People to Watch 2022
Associate Director, Data Science
Director of the Office of Data Science Strategy (ODSS),
National Institutes of Health (NIH)
Susan Gregurick, congratulations on being named a Datanami Person to Watch in 2022!
Thank you, I am thrilled to be named a 2022 Datanami Person to Watch. Datanami is an essential forum for tracking emerging trends and solutions in big data. The need to keep up to date on trends in data science in academia and industry is even more crucial during this pandemic. Tremendous amounts of data are necessary to properly address the challenges we face, and it must be shared, evaluated, and utilized in fair, equitable, and innovative ways.
How important is data science to the future of science and health in this country?
Data science isn’t just important to the future of science and health. It IS the future. Just as antibiotics, the x-ray machine, and the sequencing of the human genome changed medicine and science, the evolution of data science will be just as impactful. Data science generally, and AI/ML in particular, have the potential to revolutionize healthcare from the academic researcher all the way to our primary care physicians. And if properly implemented, we have the opportunity to reduce or eliminate many of the diseases and health disparities that we face today.
What lessons has the NIH learned from the COVID-19 pandemic regarding the importance of data access and data sharing in the biomedical field?
The COVID-19 pandemic has shown a spotlight on numerous data access and sharing challenges, including finding patient data across data platforms, harmonizing clinical data from various contributors, streamlining access, and linking data from multiple sources for a greater understanding of SARS-COV-2. Through early efforts, primarily working with the NCATS National COVID Cohort Collaborative (N3C), we have seen great opportunity and capabilities to harmonize clinical data at unprecedented scale. But this takes a large community to all agree on standards and processes of harmonization.
We also explored the challenges and opportunities of records linkage. We heard from the research community that if properly deployed, record linkages can create richer data about the human experiences of individuals, families, places, and events, including those often underserved. However, participants should consent and be notified when records are linked, and the impact of invalid or incorrect linkages should be examined, as improperly linked data may obscure the ability to identify disparities. A summer 2021 workshop highlighted challenges in linking data, and is helping NIH develop policies and strategies to provide access to and linkages of data to address COVID-19.

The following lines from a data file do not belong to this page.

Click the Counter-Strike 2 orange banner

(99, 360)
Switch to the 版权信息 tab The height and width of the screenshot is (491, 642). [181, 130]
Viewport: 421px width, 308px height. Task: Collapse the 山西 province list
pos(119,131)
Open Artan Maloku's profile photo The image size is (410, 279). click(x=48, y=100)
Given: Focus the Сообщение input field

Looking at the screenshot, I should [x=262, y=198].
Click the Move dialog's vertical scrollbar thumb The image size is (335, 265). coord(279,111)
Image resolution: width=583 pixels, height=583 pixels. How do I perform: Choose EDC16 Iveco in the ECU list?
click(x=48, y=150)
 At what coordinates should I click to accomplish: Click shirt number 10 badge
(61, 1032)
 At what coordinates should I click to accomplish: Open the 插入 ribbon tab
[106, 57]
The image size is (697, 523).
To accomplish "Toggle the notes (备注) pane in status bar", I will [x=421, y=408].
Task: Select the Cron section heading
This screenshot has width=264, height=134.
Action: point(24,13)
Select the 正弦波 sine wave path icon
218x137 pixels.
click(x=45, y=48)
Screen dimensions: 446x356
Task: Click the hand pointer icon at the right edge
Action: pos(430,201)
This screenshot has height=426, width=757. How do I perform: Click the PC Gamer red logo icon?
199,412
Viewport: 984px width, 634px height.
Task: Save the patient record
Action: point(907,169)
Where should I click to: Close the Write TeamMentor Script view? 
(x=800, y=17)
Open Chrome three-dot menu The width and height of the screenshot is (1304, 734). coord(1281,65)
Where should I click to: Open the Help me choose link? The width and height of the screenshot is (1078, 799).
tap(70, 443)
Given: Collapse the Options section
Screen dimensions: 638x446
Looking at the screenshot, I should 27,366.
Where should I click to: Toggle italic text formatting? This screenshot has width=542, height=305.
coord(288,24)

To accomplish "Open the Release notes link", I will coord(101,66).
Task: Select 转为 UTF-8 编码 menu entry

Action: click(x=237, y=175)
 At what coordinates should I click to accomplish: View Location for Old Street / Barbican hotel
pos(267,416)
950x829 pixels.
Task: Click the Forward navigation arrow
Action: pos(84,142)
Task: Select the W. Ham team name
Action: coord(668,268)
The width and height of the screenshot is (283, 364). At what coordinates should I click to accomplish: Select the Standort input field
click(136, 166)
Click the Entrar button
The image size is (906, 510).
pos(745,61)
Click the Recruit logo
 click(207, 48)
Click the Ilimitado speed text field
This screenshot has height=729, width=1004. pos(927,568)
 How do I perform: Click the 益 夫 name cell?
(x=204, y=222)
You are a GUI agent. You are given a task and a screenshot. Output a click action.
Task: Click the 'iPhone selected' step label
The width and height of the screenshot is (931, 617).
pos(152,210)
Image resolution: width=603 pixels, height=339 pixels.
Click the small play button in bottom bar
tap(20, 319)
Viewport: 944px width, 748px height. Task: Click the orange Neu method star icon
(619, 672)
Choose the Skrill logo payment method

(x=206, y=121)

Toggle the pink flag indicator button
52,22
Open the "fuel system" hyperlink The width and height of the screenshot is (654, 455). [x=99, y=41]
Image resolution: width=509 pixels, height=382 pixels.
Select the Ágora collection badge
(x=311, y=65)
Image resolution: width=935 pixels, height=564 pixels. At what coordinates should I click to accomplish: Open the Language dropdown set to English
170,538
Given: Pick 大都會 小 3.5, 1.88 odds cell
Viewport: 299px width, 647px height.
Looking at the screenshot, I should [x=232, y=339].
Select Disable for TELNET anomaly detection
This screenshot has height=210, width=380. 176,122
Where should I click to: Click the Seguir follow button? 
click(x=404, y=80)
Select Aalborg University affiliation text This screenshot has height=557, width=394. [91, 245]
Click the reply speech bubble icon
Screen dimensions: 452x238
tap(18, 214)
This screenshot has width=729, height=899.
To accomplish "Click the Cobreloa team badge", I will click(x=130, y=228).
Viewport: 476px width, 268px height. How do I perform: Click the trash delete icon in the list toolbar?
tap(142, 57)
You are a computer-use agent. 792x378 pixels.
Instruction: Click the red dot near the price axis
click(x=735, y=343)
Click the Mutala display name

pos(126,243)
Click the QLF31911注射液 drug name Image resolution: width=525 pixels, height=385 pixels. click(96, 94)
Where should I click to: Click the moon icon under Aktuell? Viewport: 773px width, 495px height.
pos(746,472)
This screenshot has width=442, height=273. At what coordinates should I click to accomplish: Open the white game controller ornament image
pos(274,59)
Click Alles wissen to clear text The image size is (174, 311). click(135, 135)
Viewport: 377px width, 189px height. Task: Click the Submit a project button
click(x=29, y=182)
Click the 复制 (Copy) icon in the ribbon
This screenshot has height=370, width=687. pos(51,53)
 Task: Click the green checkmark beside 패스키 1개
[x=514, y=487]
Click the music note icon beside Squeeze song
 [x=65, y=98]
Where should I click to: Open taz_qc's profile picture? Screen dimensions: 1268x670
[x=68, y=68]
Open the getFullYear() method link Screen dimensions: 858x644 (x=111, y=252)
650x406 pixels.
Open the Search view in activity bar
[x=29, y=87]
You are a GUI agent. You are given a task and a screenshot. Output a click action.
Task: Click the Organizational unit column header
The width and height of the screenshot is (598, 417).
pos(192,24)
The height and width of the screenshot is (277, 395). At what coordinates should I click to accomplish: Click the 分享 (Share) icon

We are working tirelessly to address these data barriers, and I anticipate the work we are doing because of COVID will have long lasting and positive impacts on research well into the future. Increasing access to and usability of data across disciplines cultivates better science, medicines, and therapies.
What big obstacles remain before we can fully realize the benefits of data in the healthcare arena?
There are several large obstacles to realizing the full potential of existing and future biomedical data. One of the biggest challenges is the lack of uniformity and access to research data. This is particularly true of controlled access data from human participants in clinical and observational studies supported by NIH. Much of these data are underpinned from electronic health care systems, clinical notes, medical images, and surveys, in addition to other data such as genomics data. Developing capabilities to make these controlled-access data more findable and accessible across the NIH enterprise remains a challenge. This impedes scientific advancement because researchers cannot easily find all relevant data to create cohorts for new studies, for example on ‘long COVID’. We are working to address these and other challenges by improving our ability to streamline access to data.
Analyzing these challenges, and working to address them for COVID specifically, NIH recently launched the RECOVER program. RECOVER is a research initiative to understand, prevent, and treat PASC, including Long COVID. PASC stands for post-acute sequelae of SARS-CoV-2 and is a term scientist are using to study the potential consequences of a SARS-CoV-2 infection. Through the RECOVER initiative we are working across the NIH to collect, store, and make accessible integrated data from clinical, observational, digital health, and imaging studies in a coherent and facile manner.
Outside of the professional sphere, what can you share about yourself that your colleagues might be surprised to learn – any unique hobbies or stories?
I have a lot of fun in and outside of my professional life. For example, I love gardening and each year I add a new rose bush to my expanding collection. At one time I brewed beer, but I haven’t had much time to do so these days. A surprising story about me that I don’t think my colleagues know is that when I was in high school, I was the home coming queen for my small town of Davison, Michigan. I really enjoyed representing my town and meeting so many of our citizens. During my tenure I helped raise funds for the retirement home that my grandmother spent her last days in. This activity was personally meaningful for me and I have fond memories of those early and informative high school years.